Der Gesetzentwurf reiht sich ein in die antidemokratischen Maßnahmen, die in den Pandemiezeiten üblich wurden: Flugblattverteilen? Verboten! Demonstrieren? Verboten, wenn es sich nicht um Querdenkerdemos handelt. In Kassel wurde den rechten Obskurantisten freie Hand gelassen, aber gegen die demokratischen Gegendemonstranten durften Polizisten ihr Mütchen kühlen, wie Medien berichteten.

Nach der Verschärfung des Polizeigesetzes 2018 geht die NRW-Regierung mit ihrem Gesetzentwurf zum Versammlungsrecht einen weiteren Schritt in Richtung Polizeistaat. Gegenüber Veranstalter*innen, Versammlungsleiter*innen, Order*innen und Teilnehmenden werden Hürden und eine strafbewehrte Drohkulisse aufgebaut, die offenbar vor der Anmeldung und Durchführung von öffentlichen Kundgebungen abschrecken oder diese zumindest erschweren soll.
Davon wären dann nicht nur antifaschistische Kundgebungen betroffen, sondern auch Kundgebungen beispielsweise der Friedens-, Umwelt- und Klimabewegung, wie z.B. «Fridays for Future» oder «Ende Gelände».

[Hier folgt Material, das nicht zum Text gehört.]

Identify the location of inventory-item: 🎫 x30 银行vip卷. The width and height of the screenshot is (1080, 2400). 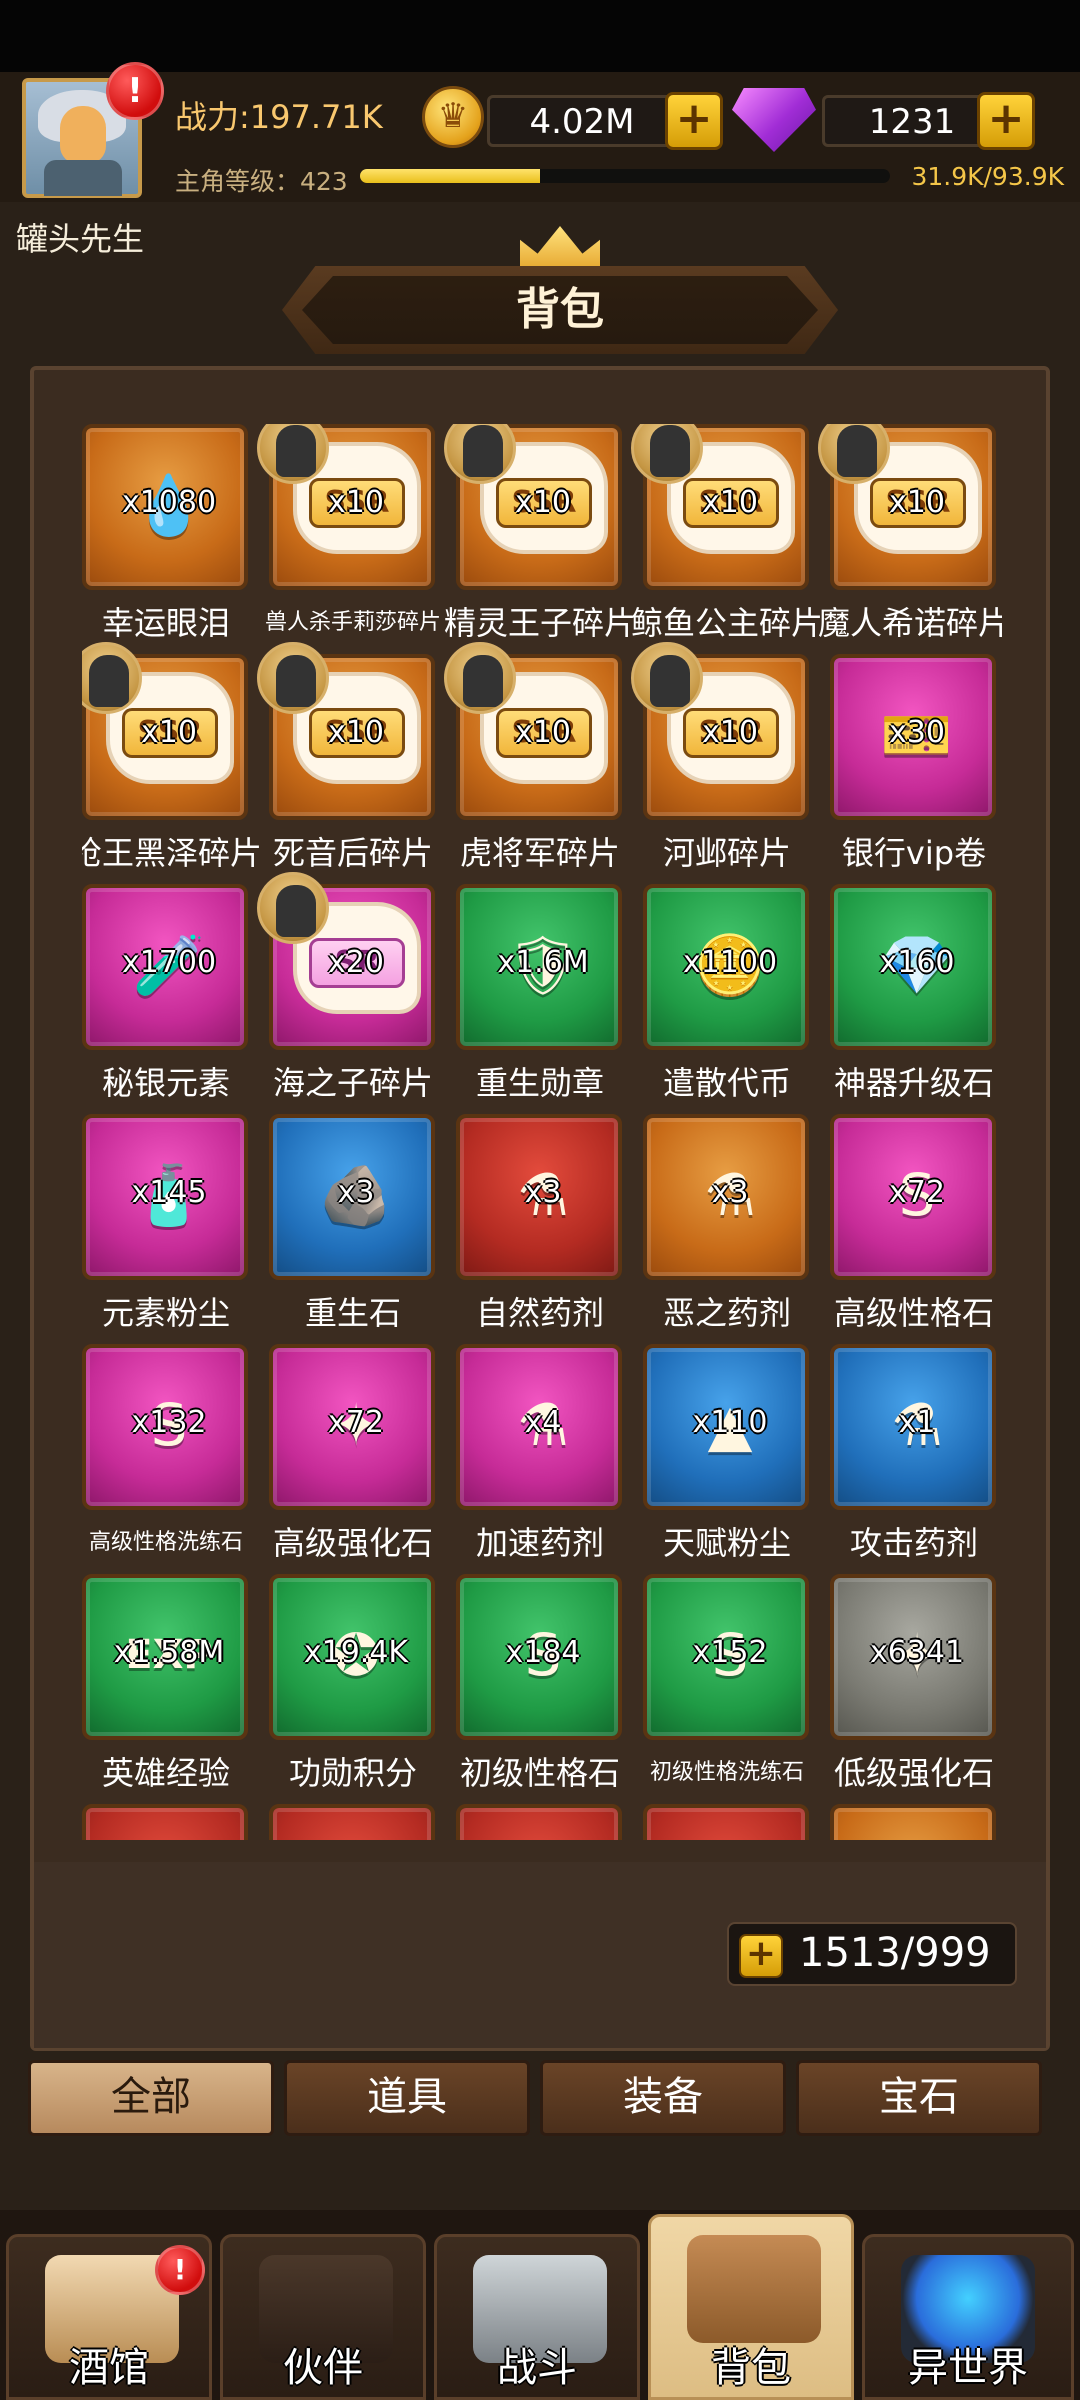
(915, 769).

Der Gesetzentwurf schreibt vor, dass in der Einladung zu einer öffentlichen Versammlung der Name des Veranstalters oder der Veranstalterin anzugeben sei, er somit öffentlich wird.

Dies bedeutet faktisch, dass die anmeldende Person einer antifaschistischen Demonstration den Nazis zum Fraß vorgeworfen wird, damit diese ihre Todeslisten auf dem Laufenden halten können.

Dazu kommt noch:
Es soll aus jedem Grund, den die Polizei als «Gefahr für die öffentliche Sicherheit» annimmt, eine Liste mit Namen und Adressen der Ordner herausgeben werden müssen, unabhängig davon, ob die Gefahr aus der eigenen Demonstration oder von anderen Umständen ausgeht.

Auch weitere Einschränkungen wie das sogenannte «Militanzverbot», das erweiterte Uniformverbot, die Einrichtungen von Kontrollstellen oder die Erleichterung von Teilnahmeuntersagungen gegenüber einzelnen Personen ohne versammlungs-bezogenen Anlass eröffnen Tür und Tor für willkürliche Entscheidungen der Polizei. Nicht überraschen kann in diesem Zusammenhang der Ausbau der Videoüberwachung.

Wir sagen: Die Möglichkeit zu friedlichen Blockadeaktionen ist eine ebenso wichtige und legitime Protestform.
Das Recht, unerkannt an öffentlichen Formen des Protests und der Meinungsäußerung teilzunehmen ist für eine demokratische und pluralistische Gesellschaft nicht verhandelbar.

Sollte dieser Gesetzentwurf verabschiedet werden, würden erfolgreiche Gegen-demonstrationen gegen die rechte Szene nur noch unter hohen persönlichen Risiken für die Beteiligten stattfinden können – oder eben gar nicht mehr.

Damit würde das Versammlungsgesetz die Straße für Neofaschisten und Rechtsextremisten frei machen.

Wir verlangen:
Weg mit diesem Gesetzentwurf!
Er kann nicht verbessert werden, er muss ganz zurückgezogen werden!